AURORAS
Lilly
Querido diário, esta será
mais uma confidência tímida e pudicamente camuflada, escondida
e segredada entre minha alma e tuas páginas esmaecidas pelo tempo. Não
tenho a intenção de transformar estas considerações
em carta remetida - muito embora haja um infeliz destinatário e, creio
eu, viverá bem mais feliz se nunca chegar a recebê-las no seu país
tão distante dos longes nos quais habito.
Chego à ousadia explícita de até selar esta possível
carta...Mas há coisas na vida que melhor se dizem calando...E calo. Mas
é preciso que deixe aqui registrado o valor do meu silêncio. Ele
é caro e muito tem me custado. É que amo. E isto, demasiadamente.
Esse amor não foi de um dia, de uma estação, muito menos
de um coração que adolescia. Ele é. E sendo, me faz ser.
Muito embora e apesar de. Engraçada constatação esta: ainda
que não tenha mais conserto, bem consertado estará. Dei-me conta
de como sou feliz por vivê-lo.
E assim amo: num idioma só meu... Nesse linguajar, expreso-me deselegantemente
todavia, em diálogos mudos permeados de vários risos inaudíveis...E
penso alto: sei que o objeto do meu agrado me faz feliz e isso me deixa tranqüila.
E não há no mundo alguém que conheça o meu amor
mais e melhor do que eu...Por isso, às vezes, bem tarde da noite, me
pego cantarolando cantigas de amigo e canções antigas em francês
provençal: este amor antigo e amigo me habita e me faz este bem.
Confesso, no entanto, querido diário, quer você queira ou não
queira, que ele existe. Não é, simplesmente, fruto da minha imaginação
de criança que amadureceu sem viver as complicações da
juventude... Não é obsessão: o amor que trago em mim é
tão simples que dá dó. Sem contra-indicações.
Sem complicações. Nada de soma dos quadrados dos
catetos de uma hipotenusa. Não houve tempo para cálculos. Nem
para avisos prévios. Simplesmente, um dia cheguei em casa com ele e me
deipor satisfeita. Entendi que amava e pronto. Nada de mais. Nem de menos. Só.
Como toda verdade vem numa embalagem simples, esta também não
me teceu muitas considerações. Não acredito que um sentido
tão belo possa vir para complicar. Se for complicado demais, acredite,
diário: não é amor. Amor é amigo, simples e verdadeiro.

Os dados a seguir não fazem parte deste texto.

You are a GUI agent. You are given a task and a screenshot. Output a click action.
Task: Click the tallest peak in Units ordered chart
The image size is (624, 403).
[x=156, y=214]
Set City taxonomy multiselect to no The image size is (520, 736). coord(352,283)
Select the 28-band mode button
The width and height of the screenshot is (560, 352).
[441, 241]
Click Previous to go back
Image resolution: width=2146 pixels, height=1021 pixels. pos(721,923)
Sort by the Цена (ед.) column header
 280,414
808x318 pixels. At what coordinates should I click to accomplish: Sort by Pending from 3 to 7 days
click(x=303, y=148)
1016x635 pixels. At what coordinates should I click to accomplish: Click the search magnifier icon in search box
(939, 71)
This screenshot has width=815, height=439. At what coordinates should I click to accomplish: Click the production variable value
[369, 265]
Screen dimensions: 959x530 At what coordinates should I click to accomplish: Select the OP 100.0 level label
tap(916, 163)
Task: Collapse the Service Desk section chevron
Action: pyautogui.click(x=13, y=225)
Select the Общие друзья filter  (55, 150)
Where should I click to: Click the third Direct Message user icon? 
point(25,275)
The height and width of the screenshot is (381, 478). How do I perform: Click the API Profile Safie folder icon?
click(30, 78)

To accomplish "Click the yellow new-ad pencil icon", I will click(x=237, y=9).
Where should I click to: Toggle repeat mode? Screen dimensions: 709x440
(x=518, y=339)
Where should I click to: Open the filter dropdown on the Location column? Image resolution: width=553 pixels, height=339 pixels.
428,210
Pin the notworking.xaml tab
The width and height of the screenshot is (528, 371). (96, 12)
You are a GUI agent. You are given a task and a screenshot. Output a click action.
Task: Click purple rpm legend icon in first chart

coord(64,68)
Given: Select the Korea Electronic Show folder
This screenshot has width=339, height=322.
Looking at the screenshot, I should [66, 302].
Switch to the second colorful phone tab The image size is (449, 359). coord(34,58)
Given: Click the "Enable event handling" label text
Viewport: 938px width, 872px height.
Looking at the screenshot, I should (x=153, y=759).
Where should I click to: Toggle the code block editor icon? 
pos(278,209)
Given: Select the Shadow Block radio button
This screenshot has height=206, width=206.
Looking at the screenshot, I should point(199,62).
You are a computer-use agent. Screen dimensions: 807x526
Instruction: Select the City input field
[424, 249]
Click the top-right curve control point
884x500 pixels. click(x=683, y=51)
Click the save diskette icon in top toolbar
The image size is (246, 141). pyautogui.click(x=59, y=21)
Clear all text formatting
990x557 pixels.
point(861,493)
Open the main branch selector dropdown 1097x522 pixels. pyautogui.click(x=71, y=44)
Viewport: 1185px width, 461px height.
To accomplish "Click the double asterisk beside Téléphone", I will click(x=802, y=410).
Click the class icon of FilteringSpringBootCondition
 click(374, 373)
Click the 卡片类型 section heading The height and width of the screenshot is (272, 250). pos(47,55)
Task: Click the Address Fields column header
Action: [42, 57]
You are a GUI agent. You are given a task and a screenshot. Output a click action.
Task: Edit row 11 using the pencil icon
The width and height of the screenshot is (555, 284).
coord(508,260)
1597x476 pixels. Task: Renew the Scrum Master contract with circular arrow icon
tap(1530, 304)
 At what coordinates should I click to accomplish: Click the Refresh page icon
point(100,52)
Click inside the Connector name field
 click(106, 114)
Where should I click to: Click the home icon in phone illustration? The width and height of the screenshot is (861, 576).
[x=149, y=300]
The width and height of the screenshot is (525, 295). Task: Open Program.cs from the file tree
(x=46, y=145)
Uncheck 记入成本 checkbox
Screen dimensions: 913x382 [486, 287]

É assim que eu digo e é assim que é. Nós é
que estocamos boas quantidades de mentiras aceitáveis para nos recolhermos
num cantinho seguro, fingindo o melhor que podemos que
estamos certos. Nada como aprender a camuflar bem para nos sentirmos inteligentemente
super-humanos... E o pior é que o mundo percebe que mentimos. Menos a
gente, diário.
E então, chega o dia que chamo de aurora. Um dia que se dá
lá no norte da nossa alma, tal qual a Aurora Boreal no norte da Lapônia
e que, além do Círculo Polar Ártico e das geleiras internas
de nossas vidas, esse fenômeno natural faz com que nosso sol não
se ponha mais até que a verdade nua e crua nos descubra e nos ponha visíveis
sem trégua. As 24 horas do dia sem direito à noite.
Nesse sol da meia noite, sem que nos demos conta, nos deparamos com a brilhante
realidade. Manteremos o máximo de pudor e prudência e um limite
inegociável de decência mas, quer fiquemos juntos ou separados,
quer sejamos considerados certos ou errados, dos longes ou de perto, como uma
Aurora Boreal autêntica produziremos nas esferas mais profundas da nossa
atmosfera, uma iluminância de invernos que será nosso alumbramento...Uma
luz que nos atinge com a força de uma obsessão para transformar-se
em doce e grave adoração... E assim amamos, querido diário.